Kitabı oku: «Why I Believe in Poverty», sayfa 5
“An experience that you know not of”! Don’t I?
And yet I rejoice in the experience, and I repeat: I envy every boy who is in that condition and going through it. But – and here is the pivot of my strong belief in poverty as an undisguised blessing to a boy – I believe in poverty as a condition to experience, to go through, and then to get out of: not as a condition to stay in. “That’s all very well,” some will say; “easy enough to say, but how can you get out of it?” No one can definitely tell another that. No one told me. No two persons can find the same way out. Each must find his way for himself. That depends on the boy. I was determined to get out of poverty because my mother was not born in it, could not stand it, and did not belong in it.

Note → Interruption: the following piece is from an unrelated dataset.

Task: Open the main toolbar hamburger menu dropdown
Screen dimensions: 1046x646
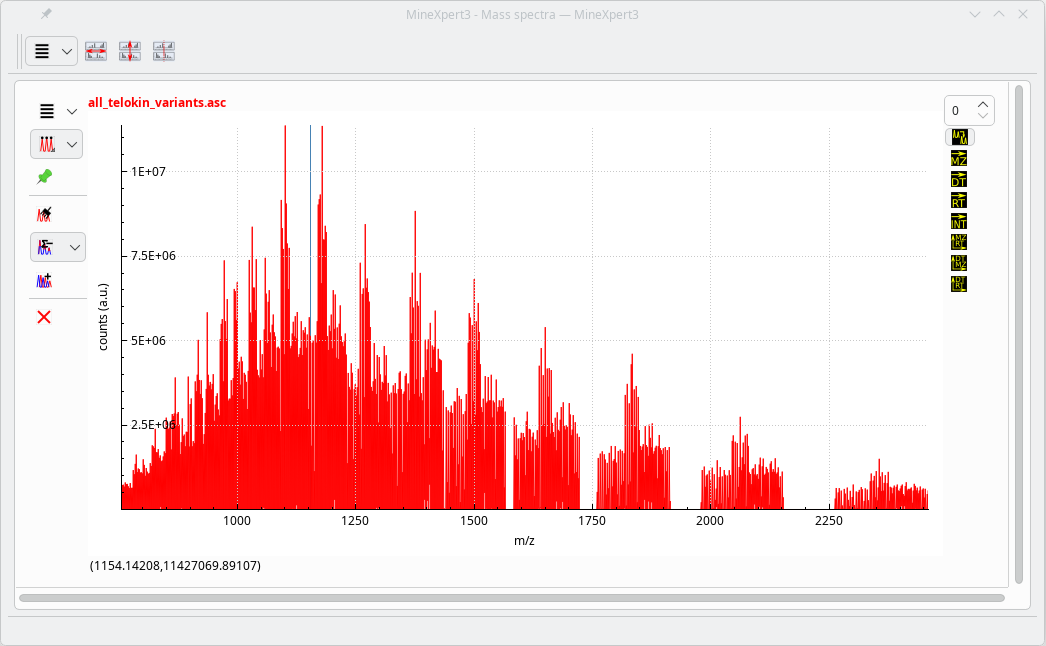Action: 51,51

This gave me the first essential: a purpose. Then I backed up the purpose with effort and a willingness to work, and to work at anything that came my way, no matter what it was, so long as it meant “the way out.” I did not pick and choose: I took what came, and did it in the best way I knew how; and when I didn’t like what I was doing I still did it well while I was doing it, but I saw to it that I didn’t do it any longer than I had to do it. I used every rung in the ladder as a rung to the one above. It meant effort, of course, untiring, ceaseless, and unsparing, and it meant work, hard as nails. But out of the effort and the work came the experience; the upbuilding; the development; the capacity to understand and sympathize; the greatest heritage that can come to a boy. And nothing in the world can give that to a boy, so that it will burn into him, as will poverty.